Tuesday, May 26, 2015

google maps part 2

Last year I wrote about how integrating with Google Maps was pretty easy.

This year I've been helping a few other porchfests, in particular with getting drafts of their map together. (Though fair warning, double check the licensing of Google Maps API)

A bit ago when I was talking about PHP making easy things easy it was using PHP's file_get_contents() to hit the Google Maps geocoding API (URLs of the form https://maps.googleapis.com/­maps/­api/­geocode/­json?­address=SOME+­ENOCODED+­ADDRESS&­amp;­key=­YOUR_­API_­KEY) to convert addresse to the latitude/longitude the rest of the API uses. Wrapping that in a hacky PHP script rather than doing it by hand via a website sped things up, though you have to learn how to see if you've gotten a proper full match, or if it can't find it and is just locating the city center.

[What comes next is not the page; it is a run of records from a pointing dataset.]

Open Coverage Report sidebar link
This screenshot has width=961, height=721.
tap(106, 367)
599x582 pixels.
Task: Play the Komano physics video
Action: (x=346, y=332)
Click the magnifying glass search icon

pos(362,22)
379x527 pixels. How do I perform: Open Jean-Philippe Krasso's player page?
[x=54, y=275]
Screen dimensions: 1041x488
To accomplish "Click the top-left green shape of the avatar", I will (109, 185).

So, the site was looking for a printable version of their neighborhood map, with icons for the porches marked, vs an interactive thing for their site. A few tricks and traps:

I used this one Google chart marker API for the pins, though I guess technically that's deprecated - still it was somewhat easier than rolling my own markers in Processing. A sample URL for that was http://chart.apis.google.com/chart?chst=d_map_pin_letter&chld=K|00FFFF|000000 to make something like

Another issue I had was Google was showing me local business names, and that was making the map too confusing. stackoverflow to the rescue, the trick was to hide those via a styler.

Also, previously I mentioned phantom.js as a screencapture tool - in this case it let me make a virtual screen that was bigger than my physical monitor, by fiddling with the viewport size. (Admittedly, this whole thing is kind of weird for print, because you end up with something sized for screen resolutions and not print DPIs)

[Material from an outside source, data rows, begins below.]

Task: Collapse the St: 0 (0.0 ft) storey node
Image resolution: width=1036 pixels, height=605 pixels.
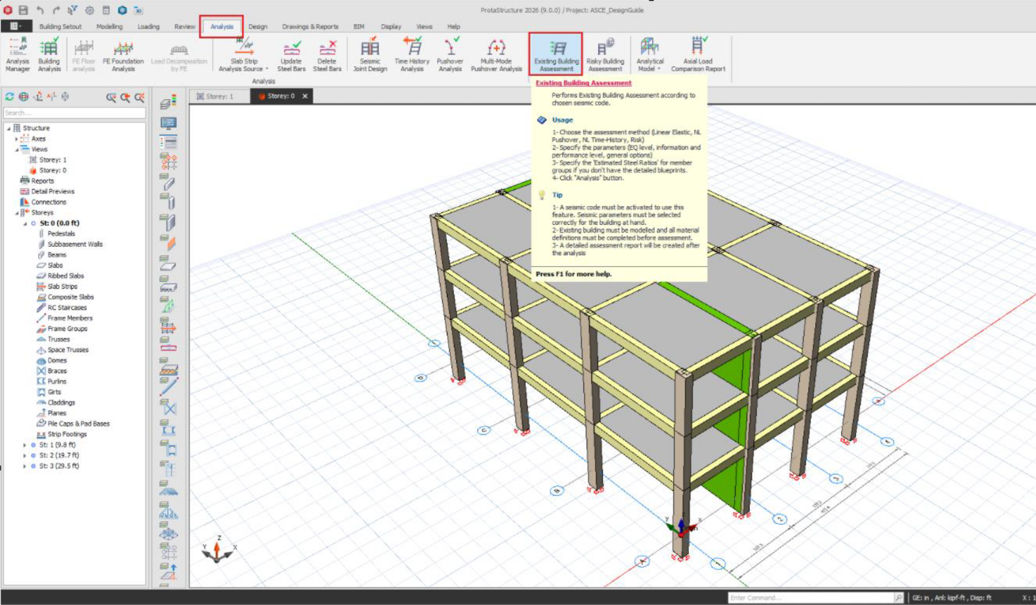Action: click(x=25, y=223)
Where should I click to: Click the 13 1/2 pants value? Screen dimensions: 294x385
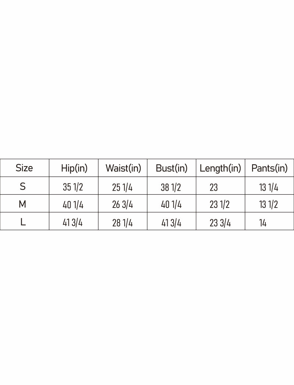[x=269, y=205]
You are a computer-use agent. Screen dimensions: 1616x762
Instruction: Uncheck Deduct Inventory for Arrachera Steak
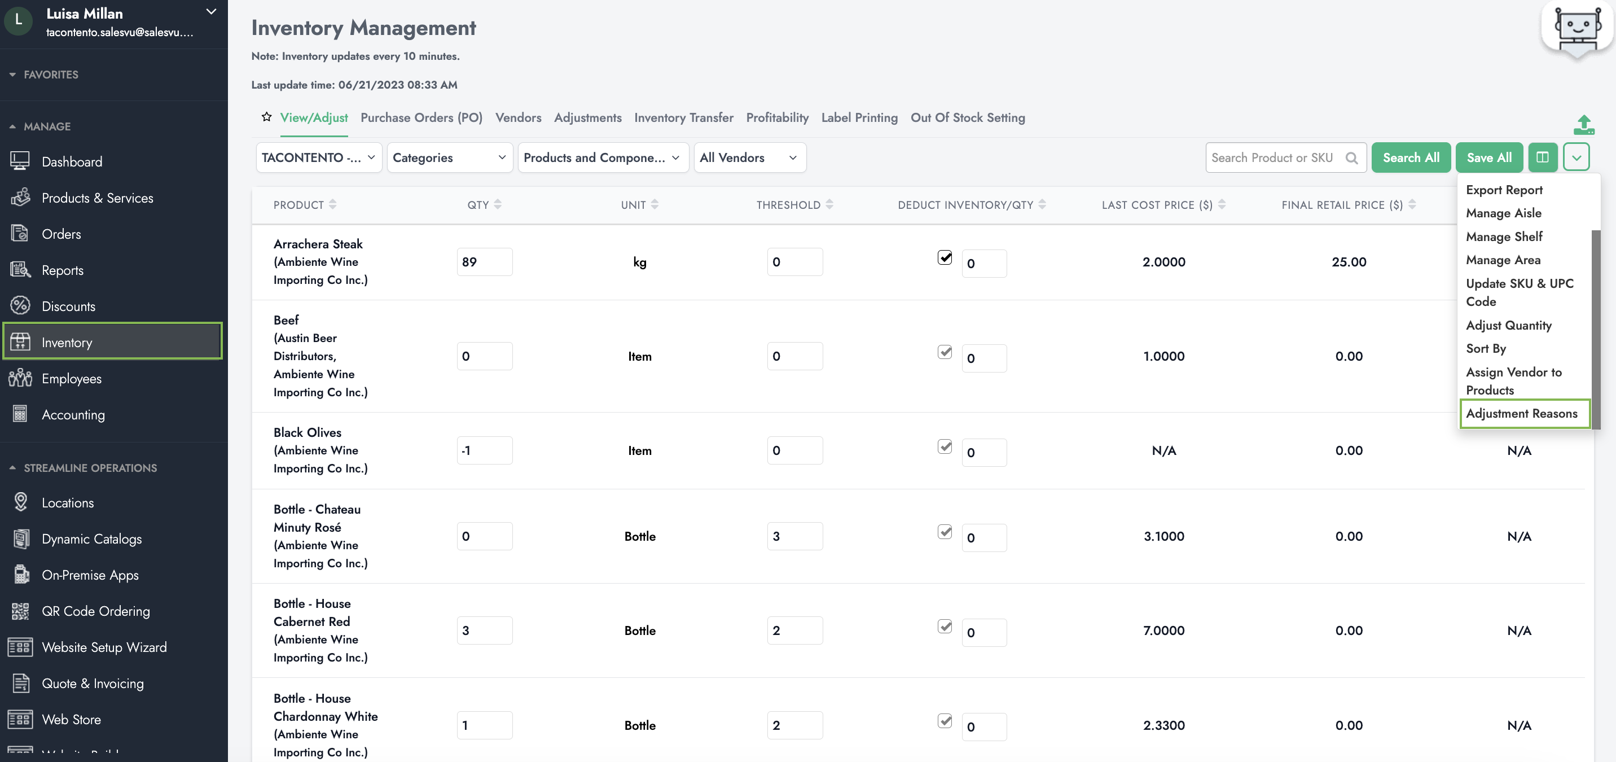944,257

Finally, I also researched making phantom.js wait for a page to load - or rather, waiting 5 seconds before taking the screen shot, to allow the Google page to settle, when I was zoomed in a bit more. My final phantom.js script was:

var page = require('webpage').create();
page.viewportSize = {
  width: 1800,
  height: 3600
page.open('http://localhost/plum2015/view.php', function () {

Then I had to crop it... rather than setting up pixel magic, it was easier to do it on the OSX program Acorn, which had a nice "set a cropping box at a specific ratio" feature.